BONHAM — A report has been released that finds children in North Texas are twice as likely to be uninsured as are children in other parts of the country. The report, titled “Beyond ABC: Assessing Children’s Health in the North Texas Corridor,” was published by Children’s Medical Center in Dallas, and whose editors were a part of a presentation given Monday in Fannin County.
The “ABC” report highlights the quality of life for children living in five North Texas counties: Grayson, Cooke, Denton, Collin, and Fannin; the counties have a combined population of 453,403 children. According to the report, access to health care for those children is one of the most important issues needing to be addressed. Joyce Harris, one of the editors of the study, commented on the issue: “In Fannin County only half the pregnant women are getting first trimester care; there are no OB/GYN practitioners or pediatricians in Fannin.”
In addition, the report finds several counties have a high number of children without insurance. Grayson County’s percentage of uninsured children is 19.1 percent, with Cooke County at 23.9 percent. Ten percent of the quarter-million children living in Collin County have no health insurance of any kind.
Timothy Bray, the director of the Institute for Urban Policy Research at the University of Texas at Dallas and part of the research group for the report, commented on the issue, “We are seeing a return of diseases we haven’t seen in a long time, like diphtheria.” Bray said the rise is “due to the lack of access to health care and preventative services like immunizations.”
The report states that only 31 percent of Texas physicians accept Medicaid patients, making it more difficult for parents to get the health care their children need. The report highlighted Collin County, which experienced a 69 percent increase in Medicaid enrollment, and Denton County, which had a 76 percent increase.
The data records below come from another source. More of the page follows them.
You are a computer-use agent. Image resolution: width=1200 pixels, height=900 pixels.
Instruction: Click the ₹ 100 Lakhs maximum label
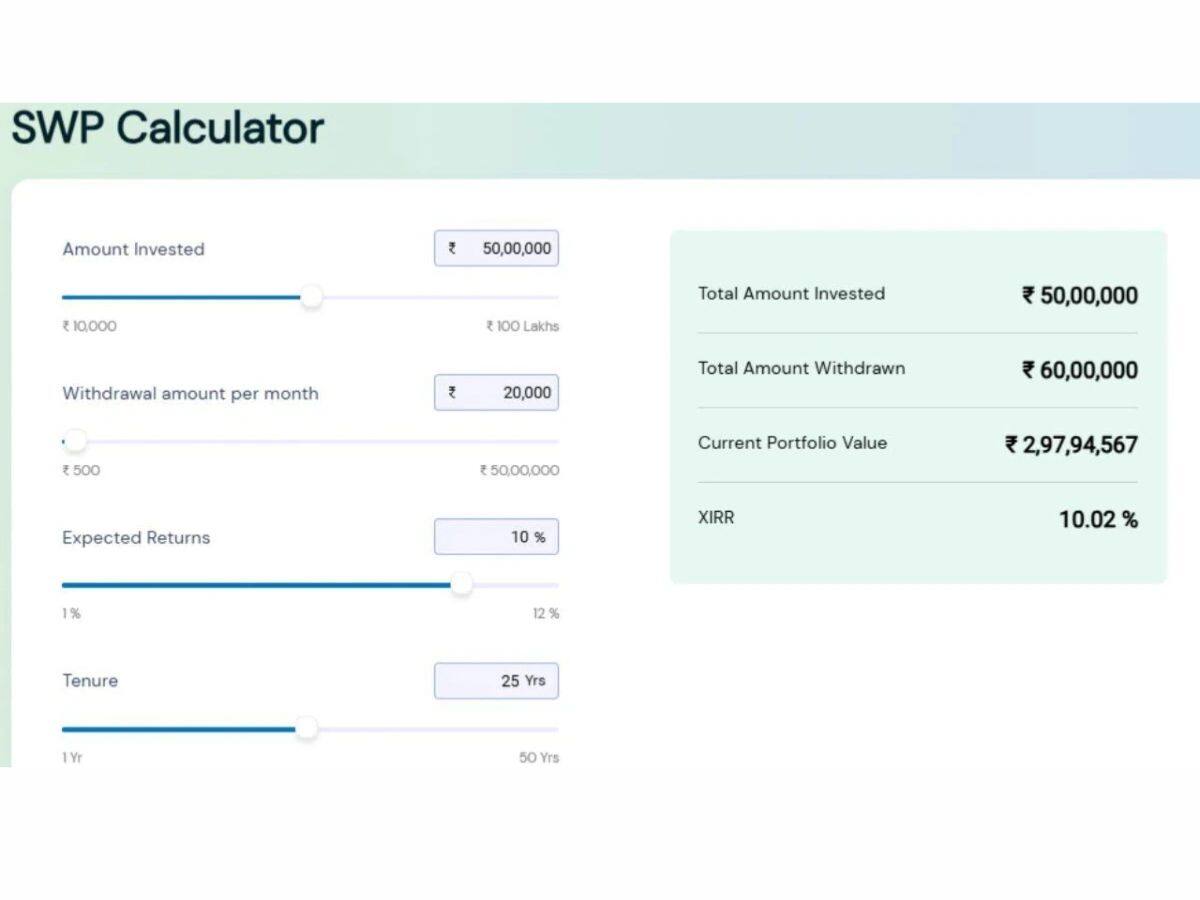pyautogui.click(x=523, y=326)
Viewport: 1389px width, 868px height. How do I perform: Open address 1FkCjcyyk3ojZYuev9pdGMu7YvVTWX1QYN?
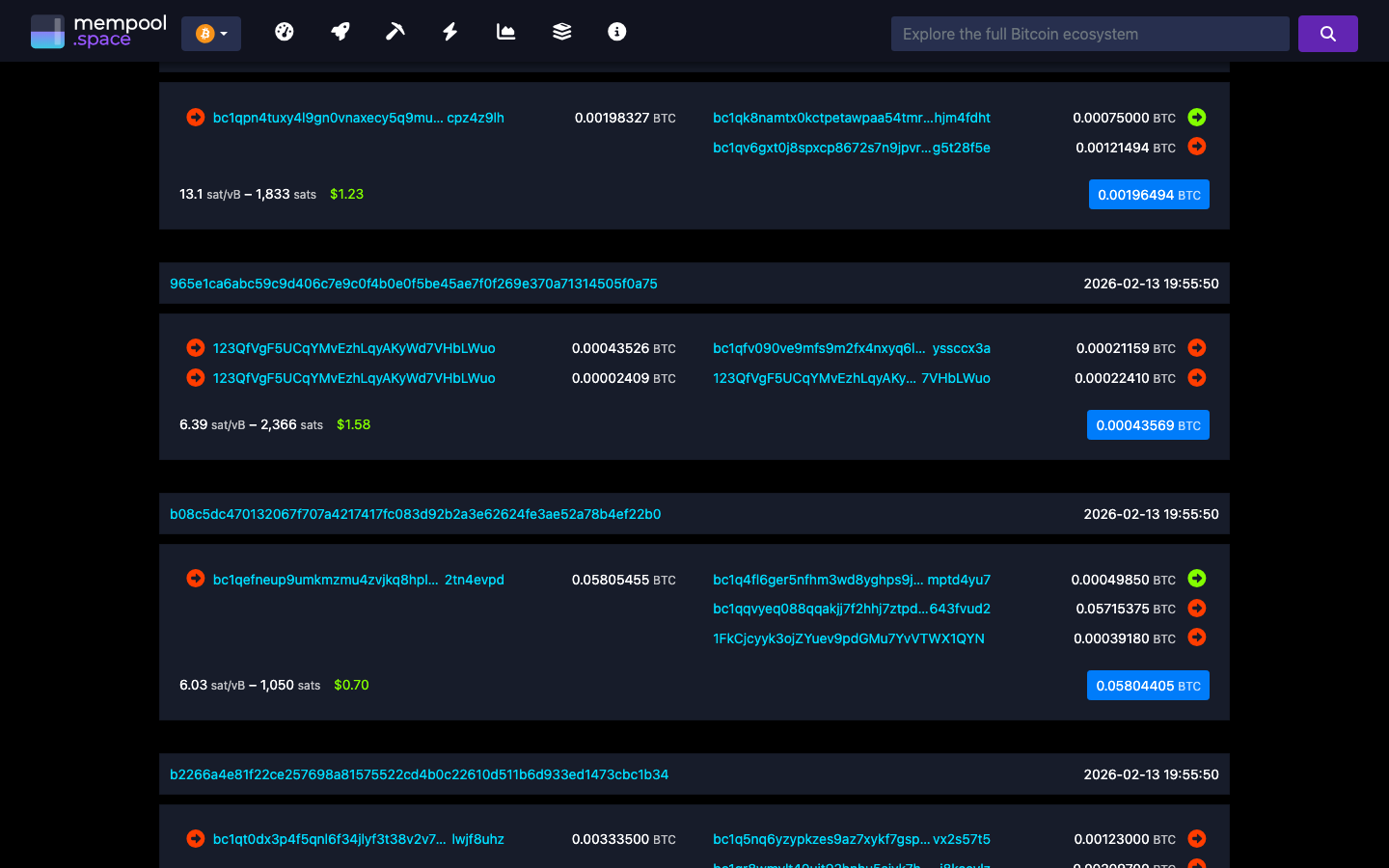[848, 638]
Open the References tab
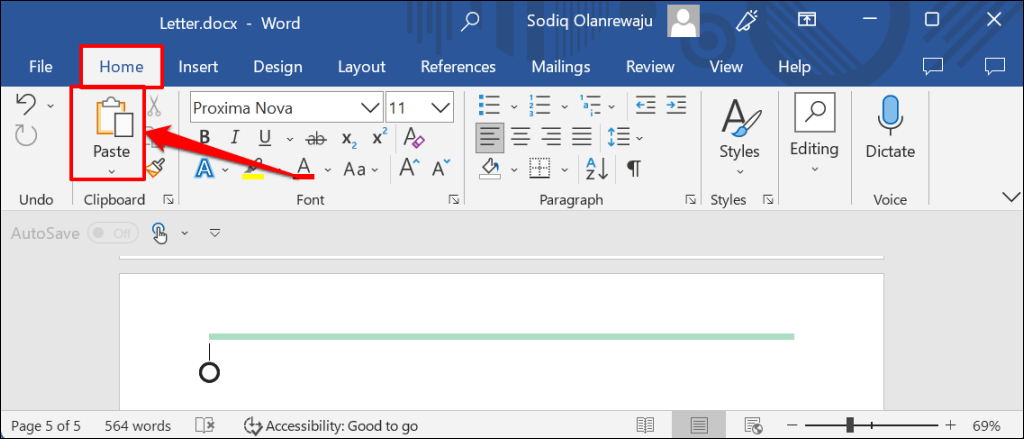The image size is (1024, 439). [x=458, y=67]
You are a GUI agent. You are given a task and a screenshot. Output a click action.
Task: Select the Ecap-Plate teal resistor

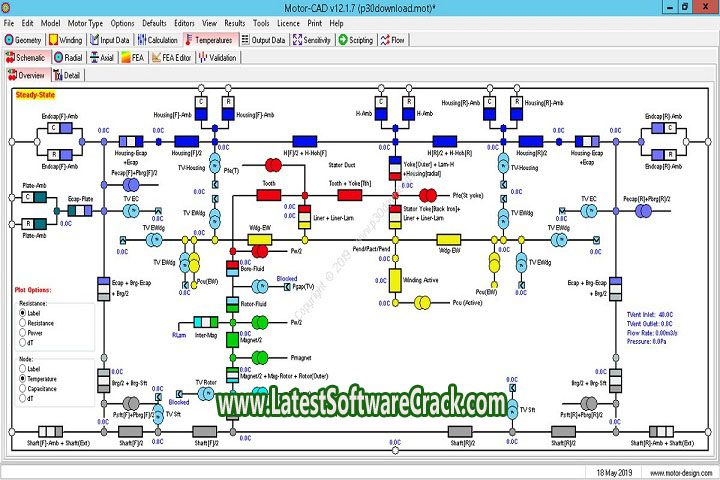click(83, 212)
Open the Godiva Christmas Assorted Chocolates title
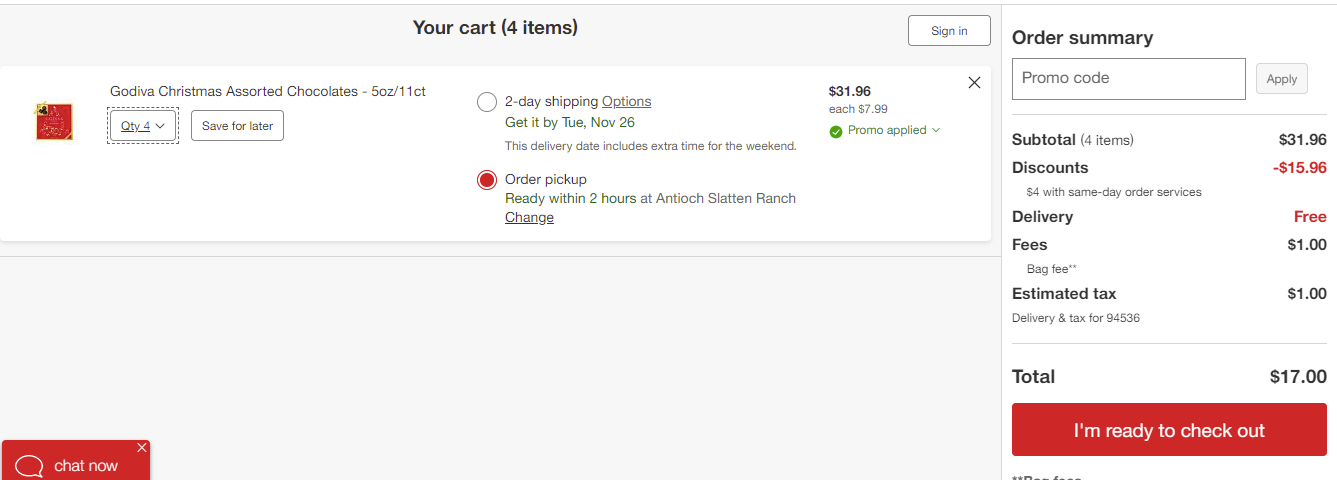Screen dimensions: 1337x480 point(268,91)
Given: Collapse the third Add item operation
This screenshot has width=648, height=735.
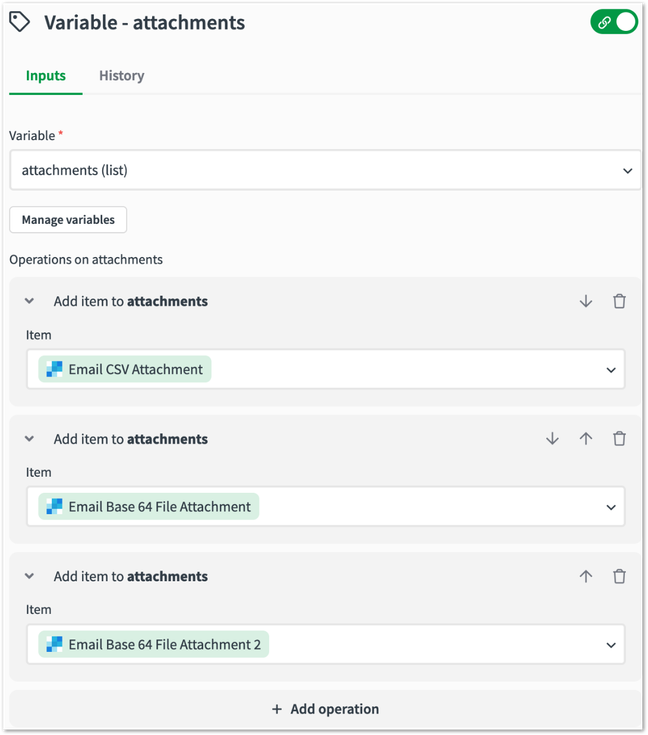Looking at the screenshot, I should coord(30,577).
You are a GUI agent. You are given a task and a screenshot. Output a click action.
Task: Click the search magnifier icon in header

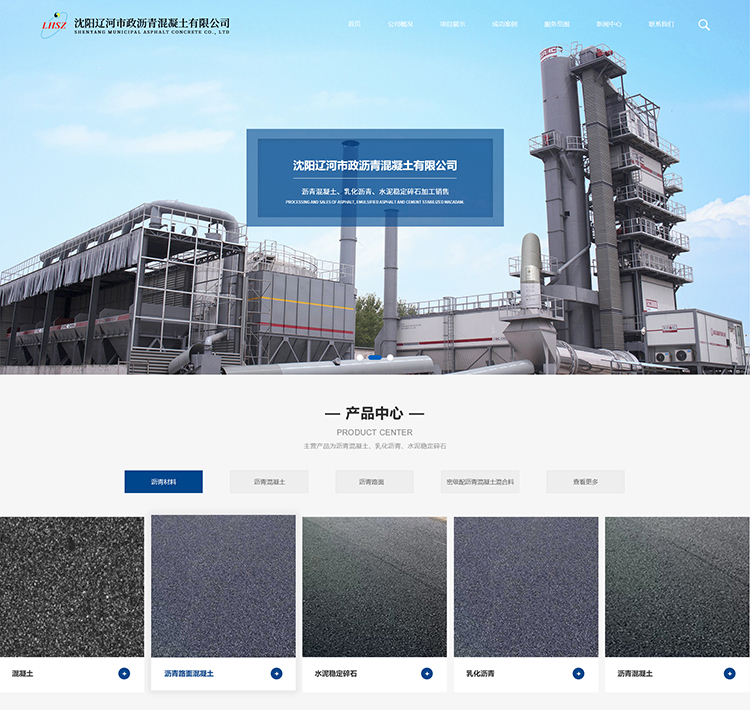(x=704, y=25)
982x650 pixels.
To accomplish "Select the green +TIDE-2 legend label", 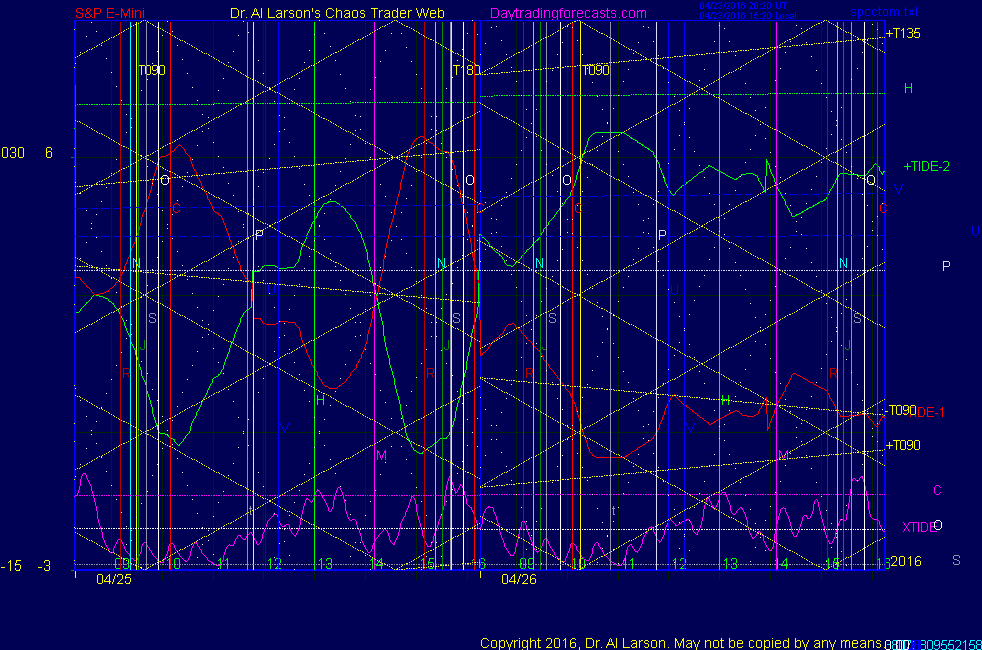I will point(926,167).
“Around 86 percent of ER visits are for preventable healthcare needs,” said Bray. One solution, he noted, is to increase the reimbursement rates to pediatric primary-care providers who accept Medicaid or CHIP. Bray used the MyChildren’s Medical Centers as an example: ER visits in the surrounding area of those clinics that accept CHIP, Medicaid, as well as patients without any insurance dropped by 65 percent.
However, the nearest MyChildren’s Medical Center to Sherman is in McKinney, which again, he said, highlights the difficulties North Texas children face in accessing affordable healthcare. Rising poverty, another concern of the report, is also a big factor.
Kate Whitefield, a trustee of Sherman ISD, addressed the issue at the meeting. “Health affects students tremendously, and research has shown poverty directly affects education and how well students do,” she said. “We have a large percentage of children living in poverty and this report is vital for showing where are resources need to go.”
Whitefield said, 70 percent of Sherman ISD students are on free- or reduced-cost lunch, which reflects the economic situation of many families in the area. The “ABC” report shows that 16 percent of Grayson County children live below the poverty line of $23,050 for a family of four, as defined by federal guidelines.
The meeting concluded in an optimistic light.“It is a gold mine of information and it’s important that people know about it and start the conversation for the issues that need to be addressed,” said Sandy Barber, executive director of the Fannin County Children’s Center who hosted the meeting.
“It takes a village,” Barber said, “and this report starts the dialogue of how are children are doing.”
The complete report may be accessed at www.childrens.com/about-us/leading-the-way/child-advocacy/beyond-abc.aspx.